Finding variance of the sample mean of a random sample of size n without replacement from finite population of size N.
It is time to upgrade the methods you rely on, since listing every possibility yields the result for small values of $n$ and $N$ but this approach (1) leads to a dead end for general values (as you realized), and (2) provides no insight.

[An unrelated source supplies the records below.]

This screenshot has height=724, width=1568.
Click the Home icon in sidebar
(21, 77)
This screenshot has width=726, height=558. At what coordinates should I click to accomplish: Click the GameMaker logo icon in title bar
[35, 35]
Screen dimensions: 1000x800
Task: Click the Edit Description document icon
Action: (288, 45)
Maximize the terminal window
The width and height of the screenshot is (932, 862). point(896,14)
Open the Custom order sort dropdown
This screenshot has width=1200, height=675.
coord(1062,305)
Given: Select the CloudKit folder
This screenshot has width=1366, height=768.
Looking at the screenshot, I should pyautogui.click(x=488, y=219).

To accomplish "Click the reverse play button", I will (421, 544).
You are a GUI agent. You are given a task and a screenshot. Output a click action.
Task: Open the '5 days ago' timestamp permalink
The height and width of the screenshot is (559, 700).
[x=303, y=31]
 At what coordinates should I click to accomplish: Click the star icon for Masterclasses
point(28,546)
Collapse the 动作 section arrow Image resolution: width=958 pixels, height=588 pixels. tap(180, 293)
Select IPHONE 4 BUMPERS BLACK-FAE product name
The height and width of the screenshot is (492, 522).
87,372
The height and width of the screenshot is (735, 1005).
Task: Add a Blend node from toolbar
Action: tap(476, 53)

So... let us attack directly (c), considering $N$ chips numbered from $1$ to $N$, and samples of size $n$. Then the sample mean $\bar X$ is such that $n\bar X=\sum\limits_{k=1}^nY_k$ where $Y_k$ is the $k$th chip. By hypothesis, each $Y_k$ is uniform on $\{1,2,\ldots,N\}$ hence $E(Y_k)=\frac1N\sum\limits_{x=1}^Nx=\frac12(N+1)$ for every $k$ and, by linearity of the expectation, $$E(\bar X)=\frac{N+1}2.$$ Likewise, $n^2\bar X^2=\sum\limits_{k=1}^nY_k^2+\sum\limits_{k\ne\ell}Y_kY_\ell$, $E(Y_k^2)$ does not depend on $k$ and $E(Y_kY_\ell)$ does not depend on $k\ne\ell$, hence $nE(\bar X^2)=E(Y_1^2)+(n-1)E(Y_1Y_2)$ hence it suffices to compute $E(Y_1^2)$ and $E(Y_1Y_2)$. By the same argument as before, $E(Y_1^2)=\frac1N\sum\limits_{x=1}^Nx^2=\frac16(N+1)(2N+1)$. To compute $E(Y_1Y_2)$, one can note that, conditionally on $Y_k=x$, $Y_\ell$ is independent on $\{1,2,\ldots,N\}\setminus\{x\}$ and proceed.
Or, one can use the specific case $n=N$, since then, $N\bar X=\sum\limits_{x=1}^Nx$ with full probability, in particular, $NE(Y_1^2)+N(N-1)E(Y_1Y_2)=\frac14N^2(N+1)^2$, which leads to $E(Y_1Y_2)=\frac1{12}(N+1)(3N+2)$. Finally, $$E(\bar X^2)=\frac{2(N+1)(2N+1)+(N+1)(3N+2)(n-1)}{12n},$$ and the variance follows.
Sanity check: If $n=N$, then $E(\bar X^2)=E(\bar X)^2$ (do you see why?).